『The Grand Budapest Hotel』
2014/独・英 上映時間100分
監督・脚本:ウェス・アンダーソン
製作:ウェス・アンダーソン
スコット・ルーディン 他
原案:ウェス・アンダーソン
ヒューゴ・ギネス
音楽:アレクサンドロ・デスプラ
撮影:ロバート・D・イェーマン
キャスト:レイフ・ファインズ
F・マーリー・エイブラハム
マチュー・アルマリック
エイドリアン・ブロディ
ウィレム・デフォー
97点
”フェティシズムの塊”
公開初日に鑑賞。
その後再び観て、この間また観て、今のところ計3回鑑賞。
なぜこんなに観るのか。
それはこの映画の鑑賞が快感だからに他なりません。
詳しくは後述致します。監督のウェス・アンダーソンとは。
まだ知らない方も多いでしょう。
でもですね、パンフを読んでいた所、とある日本のCMの監督をしていたとのことでして、このCMは見たことあるって方も多いのでは。
そのCMがこれ。
ソフトバンクのCMを作ってたんですねぇ。
知らぬ間にウェス・アンダーソン作品に触れていたんです。
観てもらうと分かる通り、カチッとしたもの凄く作り込まれた作風。
役者の動き、衣装、カット、編集、全てが計算し尽くされていて、その結果グラフィカルな画に。
で、その彼の作風を端的に表すのが”シンメトリー”。
とにかく左右対称がお好きなようで、過去作を観ても多いこと多いこと。
海外の方が作った”ウェス・アンダーソンシンメトリー”動画があったのでご覧下さい。
好きねぇ、シンメトリー。
でですよ。
今回の『グランド・ブダペスト・ホテル』がですね、ほぼ全カット全シーンがシンメトリー。
もう怖い。
この執念怖いわ。
今回のこの執念のシンメトリーが前述の快感の理由でして、劇場で観てるととにかく気持ちいい。
もう快楽の類いです。
特にちょうど真ん中の座席で鑑賞したならば、それはそれはめくるめく悦楽へと私を連れて行ってくれました。
昇天。
自分の位置をちょうど境に、かっちり左右対称に映画が広がってる。
もう気持ちいぃいいい。
しかも今作においてはこのシンメトリーが、作品全体をある種の箱庭感、作り物感で包んでいまして、これがまた良いんですよ。

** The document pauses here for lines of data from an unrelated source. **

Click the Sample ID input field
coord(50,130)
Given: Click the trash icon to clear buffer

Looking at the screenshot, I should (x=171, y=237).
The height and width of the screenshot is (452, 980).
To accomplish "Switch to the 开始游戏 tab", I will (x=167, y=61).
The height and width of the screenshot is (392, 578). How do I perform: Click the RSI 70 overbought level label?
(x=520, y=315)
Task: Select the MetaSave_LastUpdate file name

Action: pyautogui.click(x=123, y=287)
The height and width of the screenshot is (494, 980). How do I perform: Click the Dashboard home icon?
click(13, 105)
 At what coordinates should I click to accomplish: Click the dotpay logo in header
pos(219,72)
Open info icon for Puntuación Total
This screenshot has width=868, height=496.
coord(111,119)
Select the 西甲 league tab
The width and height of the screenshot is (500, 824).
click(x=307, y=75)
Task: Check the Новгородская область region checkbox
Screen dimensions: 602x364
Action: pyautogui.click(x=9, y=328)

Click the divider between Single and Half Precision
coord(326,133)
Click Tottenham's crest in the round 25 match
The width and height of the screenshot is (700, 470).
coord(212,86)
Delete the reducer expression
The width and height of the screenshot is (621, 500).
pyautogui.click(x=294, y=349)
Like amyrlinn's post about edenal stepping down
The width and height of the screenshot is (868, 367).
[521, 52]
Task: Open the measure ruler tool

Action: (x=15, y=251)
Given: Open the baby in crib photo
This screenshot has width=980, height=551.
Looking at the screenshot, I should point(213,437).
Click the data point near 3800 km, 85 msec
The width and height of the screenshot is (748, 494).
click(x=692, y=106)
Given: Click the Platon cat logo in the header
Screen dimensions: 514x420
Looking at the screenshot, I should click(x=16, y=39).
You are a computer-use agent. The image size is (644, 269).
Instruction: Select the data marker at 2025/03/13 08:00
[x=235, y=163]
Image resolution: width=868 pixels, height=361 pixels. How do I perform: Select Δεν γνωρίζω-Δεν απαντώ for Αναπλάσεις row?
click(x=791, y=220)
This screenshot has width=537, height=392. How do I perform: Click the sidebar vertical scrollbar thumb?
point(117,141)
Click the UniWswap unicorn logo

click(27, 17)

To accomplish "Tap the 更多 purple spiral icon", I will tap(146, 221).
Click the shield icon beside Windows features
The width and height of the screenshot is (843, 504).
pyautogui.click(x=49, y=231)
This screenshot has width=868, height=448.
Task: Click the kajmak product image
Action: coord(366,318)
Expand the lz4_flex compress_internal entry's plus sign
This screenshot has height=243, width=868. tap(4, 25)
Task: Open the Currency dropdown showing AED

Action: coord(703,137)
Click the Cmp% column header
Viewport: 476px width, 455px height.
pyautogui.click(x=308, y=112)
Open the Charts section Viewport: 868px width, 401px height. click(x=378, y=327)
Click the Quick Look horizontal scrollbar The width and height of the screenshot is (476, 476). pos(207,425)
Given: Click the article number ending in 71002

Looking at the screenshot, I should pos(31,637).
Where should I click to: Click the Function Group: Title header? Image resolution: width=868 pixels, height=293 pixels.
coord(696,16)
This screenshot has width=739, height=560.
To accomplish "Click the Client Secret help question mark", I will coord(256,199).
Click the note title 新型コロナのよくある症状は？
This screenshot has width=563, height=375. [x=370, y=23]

ミニチュアを使ったホテルの全景も相まって、映画全体がさながら人形劇のようなキュートさ。
その中で生き生きと演技をする役者陣も皆素晴らしい。
主演のレイフ・ファインズは言わずもがなで、今回特に気になったのは、今作がウェス・アンダーソン作品初出演のマチュー・アルマリック。
目がぎょろっとしててとてもウェス・アンドーソン顔。
素晴らしい。
甘さだけで終わらない反骨の効いたラストも良い。
戦争が彩りに満ちた文化を終わらせ、画面がモノクロに。
しかし、グスタヴからゼロへ。ゼロから作家、そしてその本を読む読者へ。
しっかりその残り香は継承されているのです。
かっちり作られた作風故に、全く受け付けないという人も結構聞きます。
嫌いな人はとことんダメでしょう。
ただ個人的には、もうここまでやられたら好きにならざる得ないと言うか、もうメロメロです。
完璧な映画の一つの形だとすら思ってます。
間違いなく今年の上位、もしかしたらベスト、なんてことも。
私、この作品好きで好きで堪らないです。
<あらすじ>
ヨーロッパ随一の高級ホテル「グランド・ブダペスト・ホテル」を取り仕切り、伝説のコンシェルジュと呼ばれるグスタヴ・Hは、究極のおもてなしを信条とし、宿泊客のマダムたちの夜のお相手もこなしていた。ホテルには彼を目当てに多くの客が訪れるが、ある夜、長年懇意にしていたマダムDが何者かに殺害されてしまう。マダムDの遺産をめぐる騒動に巻き込まれたグスタヴ・Hは、ホテルの威信を守るため、信頼するベルボーイのゼロ・ムスタファを伴い、ヨーロッパを駆けめぐる。